The gem smartly merges the options passed, so you can specify your own list of exceptions without being afraid to override the default ones:

We::Call.configure do |config|
  config.retry_options = { exceptions: [Faraday::ResourceNotFound] }
end

Check Faraday's Retry Docs for a list of available options.

DetectDeprecations

Automatically enabled, the faraday-sunset middleware will watch for the Sunset header and send warning to ActiveSupport::Deprecation if enabled, or to whatever is in ENV['rake.logger'].

Server

LogUserAgent

(Optional) Log the User Agent, which might just be browser information (merely kinda handy), or could be an app name, like the one We::Call::Connection asks you for.

config.middleware.insert_after Rails::Rack::Logger, We::Call::Middleware::Server::LogUserAgent

Easy!

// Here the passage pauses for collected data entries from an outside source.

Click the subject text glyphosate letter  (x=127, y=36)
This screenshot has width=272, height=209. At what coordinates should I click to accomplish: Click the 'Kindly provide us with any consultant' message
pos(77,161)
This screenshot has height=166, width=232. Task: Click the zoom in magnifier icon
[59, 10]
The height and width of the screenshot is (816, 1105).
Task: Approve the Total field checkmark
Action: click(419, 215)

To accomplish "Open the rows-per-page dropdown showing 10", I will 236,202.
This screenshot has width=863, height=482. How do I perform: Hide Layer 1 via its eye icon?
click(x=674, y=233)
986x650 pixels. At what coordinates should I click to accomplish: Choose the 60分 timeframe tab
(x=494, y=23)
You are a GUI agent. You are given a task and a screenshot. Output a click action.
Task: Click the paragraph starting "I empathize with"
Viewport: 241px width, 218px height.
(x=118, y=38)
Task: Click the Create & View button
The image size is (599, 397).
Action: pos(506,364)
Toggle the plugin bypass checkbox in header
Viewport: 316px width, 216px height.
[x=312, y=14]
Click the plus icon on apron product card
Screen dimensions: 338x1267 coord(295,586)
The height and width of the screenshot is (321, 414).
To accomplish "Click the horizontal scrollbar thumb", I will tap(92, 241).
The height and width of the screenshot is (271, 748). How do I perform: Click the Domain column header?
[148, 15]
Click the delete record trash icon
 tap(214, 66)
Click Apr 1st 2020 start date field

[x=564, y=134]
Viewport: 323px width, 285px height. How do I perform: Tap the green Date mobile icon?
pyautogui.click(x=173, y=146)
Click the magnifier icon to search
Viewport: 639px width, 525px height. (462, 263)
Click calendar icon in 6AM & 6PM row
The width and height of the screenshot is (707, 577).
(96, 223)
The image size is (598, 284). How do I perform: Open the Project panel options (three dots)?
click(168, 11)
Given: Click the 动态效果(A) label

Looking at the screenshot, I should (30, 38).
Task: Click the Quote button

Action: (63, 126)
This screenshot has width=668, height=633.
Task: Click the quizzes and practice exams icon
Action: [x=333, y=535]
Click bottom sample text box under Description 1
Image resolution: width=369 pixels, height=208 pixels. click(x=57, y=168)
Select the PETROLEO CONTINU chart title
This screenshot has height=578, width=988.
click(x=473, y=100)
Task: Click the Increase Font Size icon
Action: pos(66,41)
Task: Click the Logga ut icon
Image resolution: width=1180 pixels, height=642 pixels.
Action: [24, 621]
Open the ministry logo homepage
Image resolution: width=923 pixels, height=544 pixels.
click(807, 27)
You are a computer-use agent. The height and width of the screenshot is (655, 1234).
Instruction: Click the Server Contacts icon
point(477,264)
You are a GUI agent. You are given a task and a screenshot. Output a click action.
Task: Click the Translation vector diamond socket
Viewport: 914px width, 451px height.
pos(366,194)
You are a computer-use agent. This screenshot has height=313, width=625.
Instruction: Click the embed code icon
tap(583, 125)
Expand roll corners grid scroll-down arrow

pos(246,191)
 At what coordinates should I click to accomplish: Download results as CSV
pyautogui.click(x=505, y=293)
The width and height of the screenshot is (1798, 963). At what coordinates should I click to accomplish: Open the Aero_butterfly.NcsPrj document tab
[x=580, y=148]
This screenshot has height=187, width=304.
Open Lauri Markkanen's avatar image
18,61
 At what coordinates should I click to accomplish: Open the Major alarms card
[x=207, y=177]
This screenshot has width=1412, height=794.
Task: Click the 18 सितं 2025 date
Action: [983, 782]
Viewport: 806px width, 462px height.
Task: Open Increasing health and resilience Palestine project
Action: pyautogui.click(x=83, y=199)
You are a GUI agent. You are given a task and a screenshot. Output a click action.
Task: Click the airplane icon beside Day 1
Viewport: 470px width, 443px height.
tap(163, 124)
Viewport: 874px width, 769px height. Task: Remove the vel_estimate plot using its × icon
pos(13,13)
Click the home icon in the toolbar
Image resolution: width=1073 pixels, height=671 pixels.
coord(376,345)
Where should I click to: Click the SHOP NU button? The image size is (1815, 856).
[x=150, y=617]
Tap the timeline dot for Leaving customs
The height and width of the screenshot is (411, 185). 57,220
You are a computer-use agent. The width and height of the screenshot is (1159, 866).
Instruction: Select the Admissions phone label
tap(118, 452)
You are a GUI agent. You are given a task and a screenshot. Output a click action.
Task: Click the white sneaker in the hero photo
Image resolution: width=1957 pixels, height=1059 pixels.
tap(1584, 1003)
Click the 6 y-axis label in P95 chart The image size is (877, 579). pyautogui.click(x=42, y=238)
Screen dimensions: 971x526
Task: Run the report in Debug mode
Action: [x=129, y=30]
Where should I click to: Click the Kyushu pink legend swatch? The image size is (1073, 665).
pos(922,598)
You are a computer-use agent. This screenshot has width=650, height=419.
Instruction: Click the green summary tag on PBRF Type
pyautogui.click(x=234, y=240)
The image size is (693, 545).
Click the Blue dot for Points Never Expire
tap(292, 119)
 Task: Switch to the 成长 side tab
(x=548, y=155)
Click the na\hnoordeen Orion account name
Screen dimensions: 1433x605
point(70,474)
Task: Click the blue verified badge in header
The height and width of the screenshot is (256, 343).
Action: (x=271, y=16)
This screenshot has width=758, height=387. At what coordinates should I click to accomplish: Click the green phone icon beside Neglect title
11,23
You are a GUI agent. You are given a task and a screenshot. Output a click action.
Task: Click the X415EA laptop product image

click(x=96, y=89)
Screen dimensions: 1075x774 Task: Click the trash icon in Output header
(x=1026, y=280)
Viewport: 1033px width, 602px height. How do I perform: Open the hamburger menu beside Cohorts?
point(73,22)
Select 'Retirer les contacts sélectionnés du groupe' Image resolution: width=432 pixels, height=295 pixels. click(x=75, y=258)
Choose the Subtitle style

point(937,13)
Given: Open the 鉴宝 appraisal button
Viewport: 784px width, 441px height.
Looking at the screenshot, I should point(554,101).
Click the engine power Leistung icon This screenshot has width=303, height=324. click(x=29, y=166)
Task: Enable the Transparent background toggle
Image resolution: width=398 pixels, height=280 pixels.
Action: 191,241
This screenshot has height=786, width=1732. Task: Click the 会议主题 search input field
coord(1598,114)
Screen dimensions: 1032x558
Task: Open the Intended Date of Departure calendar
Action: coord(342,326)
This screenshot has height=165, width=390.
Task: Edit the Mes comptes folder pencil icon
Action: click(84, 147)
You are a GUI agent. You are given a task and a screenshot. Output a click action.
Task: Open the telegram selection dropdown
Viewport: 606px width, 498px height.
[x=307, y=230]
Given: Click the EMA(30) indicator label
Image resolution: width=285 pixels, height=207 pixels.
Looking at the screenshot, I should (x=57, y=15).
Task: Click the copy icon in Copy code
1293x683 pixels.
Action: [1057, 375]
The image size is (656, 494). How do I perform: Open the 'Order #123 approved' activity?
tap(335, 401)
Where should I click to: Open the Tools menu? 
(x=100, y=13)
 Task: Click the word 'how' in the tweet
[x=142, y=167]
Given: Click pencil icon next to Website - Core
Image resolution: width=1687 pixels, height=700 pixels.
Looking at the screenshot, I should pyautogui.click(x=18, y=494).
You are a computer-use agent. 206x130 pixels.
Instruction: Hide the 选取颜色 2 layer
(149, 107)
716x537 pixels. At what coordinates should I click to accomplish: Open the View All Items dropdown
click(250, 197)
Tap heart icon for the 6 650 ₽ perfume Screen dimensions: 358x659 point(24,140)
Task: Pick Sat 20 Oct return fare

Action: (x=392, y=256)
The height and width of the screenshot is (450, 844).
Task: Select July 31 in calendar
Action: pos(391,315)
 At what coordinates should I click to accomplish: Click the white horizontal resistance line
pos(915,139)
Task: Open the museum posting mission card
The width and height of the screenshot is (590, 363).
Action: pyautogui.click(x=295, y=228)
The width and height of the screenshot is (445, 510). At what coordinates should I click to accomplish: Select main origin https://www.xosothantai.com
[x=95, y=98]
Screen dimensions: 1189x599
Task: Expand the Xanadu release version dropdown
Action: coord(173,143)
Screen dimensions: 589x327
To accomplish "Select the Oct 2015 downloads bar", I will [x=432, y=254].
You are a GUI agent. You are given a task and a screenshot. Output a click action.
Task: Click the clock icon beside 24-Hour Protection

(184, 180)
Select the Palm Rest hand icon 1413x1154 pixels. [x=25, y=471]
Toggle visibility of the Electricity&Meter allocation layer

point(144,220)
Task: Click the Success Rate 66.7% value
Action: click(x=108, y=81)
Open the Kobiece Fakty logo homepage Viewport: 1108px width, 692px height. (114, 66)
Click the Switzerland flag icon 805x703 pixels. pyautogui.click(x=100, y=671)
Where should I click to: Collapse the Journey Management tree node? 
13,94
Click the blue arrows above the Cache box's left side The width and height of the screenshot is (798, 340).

Check your logs for user_agent=service-name; app_name=service-name; The app_name will only show up if this was called by We::Call::Connection (as this is the only thing setting the X-App-Name header.)

Requirements

  • Ruby: v2.2 - v2.5
  • Faraday: v0.10 - v0.15

Note: Other versions of Faraday may work, but we can't test against all of them forever.

TODO

  • Split DetectDeprecations into standalone faraday-sunset gem
  • Work on sane defaults for retries and error raising

Testing

To run tests and modify locally, you'll want to bundle install in this directory.

bundle exec appraisal rspec

Development

If you want to test this gem within an application, update your Gemfile to have something like this: gem 'we-call', github: 'wework/we-call-gem', branch: 'BRANCHNAME' and set your local config: bundle config --local local.we-call path/to/we-call-gem

Simply revert the Gemfile change (updating the version as necessary!) and remove the config with bundle config --delete local.we-call.

References: Blog Post and Bundle Documentation

Contributing

Bug reports and pull requests are welcome on GitHub at wework/we-call. This project is intended to be a safe, welcoming space for collaboration, and contributors are expected to adhere to the Contributor Covenant code of conduct.